# Expansion coefficients of a wave packet

1. Dec 6, 2014

### rwooduk

1. The problem statement, all variables and given/known data
What are the expansion coefficients of a wavepacket $$\Psi (x) = \sqrt{\frac{2}{L}}sin \frac{\pi x}{L}$$ in the basis Ψn(x) of a particle in a periodic box of size L?

2. Relevant equations
$$\Psi (r,t) = {\sum_{n}^{}} a_{n}(t) \Psi _{n}(r)$$

3. The attempt at a solution
$$\left \langle \Psi _{m}| \Psi \right \rangle= {\sum_{n}^{}} a_{n}(t)\left \langle \Psi _{m}| \Psi_{n} \right \rangle$$

all zero except for m=n therefore

$$a_{n}(t)=\left \langle \Psi _{n}| \Psi \right \rangle$$

so I have a term for the coefficients but how do I apply it to the specific wavefunction? espcially as it has no n in it.

Any help as always very much appreciated. Thanks.

2. Dec 6, 2014

### Orodruin

Staff Emeritus
What are the basis functions for your potential?

3. Dec 6, 2014

### rwooduk

hmm do you mean the basis wavefunctions? if it's a periodic box then

$$\Psi _{n}=\sqrt{\frac{1}{L}} exp(\frac{i2\pi nx }{L})$$

so i substitute this into the above an(t) equation?
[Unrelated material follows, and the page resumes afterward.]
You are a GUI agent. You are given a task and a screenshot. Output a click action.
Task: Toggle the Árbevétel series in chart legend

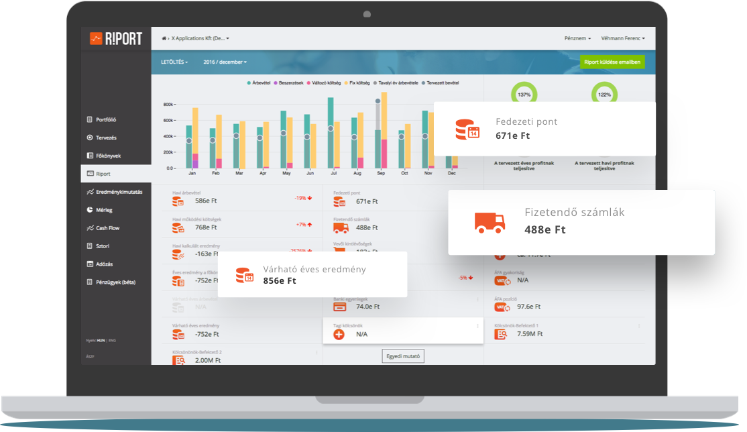[x=259, y=83]
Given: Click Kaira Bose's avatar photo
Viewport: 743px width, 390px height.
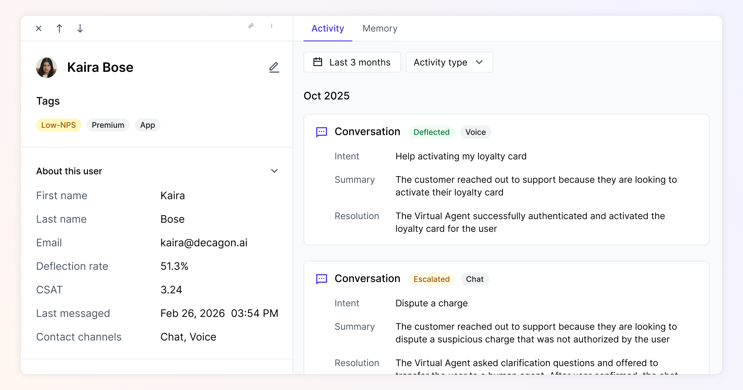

edit i expanded the exponential in terms of cos and sin but it gets a bit complicated, also not sure what to do with the Σan thats on the right hand side.

Last edited: Dec 6, 2014
4. Dec 6, 2014

### Orodruin

Staff Emeritus
It will be more fruitful to expand the sine in terms of exponentials ...

5. Jan 4, 2015

### rwooduk

Apologies for the late reply. I'm getting really lost with this one, I'm really not sure my method is correct as there is no time dependance in either wavefunction, so why am I using an(t).

If I use:
$$a_{n}(t)=\left \langle \Psi _{n}| \Psi \right \rangle$$
with

$$\Psi _{n}=\sqrt{\frac{1}{L}} exp(\frac{i2\pi nx }{L})$$
$$\Psi (x) = \sqrt{\frac{2}{L}}sin \frac{\pi x}{L}$$

but then expand

$$\Psi (x) = \sqrt{\frac{2}{L}}sin \frac{\pi x}{L}$$

$$\Psi (x) = \sqrt{\frac{2}{L}}sin \frac{\pi x}{L} = \sqrt{\frac{2}{L}}\frac{1}{2i}(exp\frac{in\pi}{L}- exp \frac{-in\pi}{L})$$

so I get

$$a_{n}(t) = \int_{0}^{L} \sqrt{\frac{1}{L}} exp(\frac{i2\pi nx }{L})\sqrt{\frac{2}{L}}\frac{1}{2i}(exp\frac{in\pi}{L}- exp \frac{-in\pi}{L}) dx$$

this cant be correct?

any further help on this would be appreciated, I still dont really understand what the question is asking to be honest.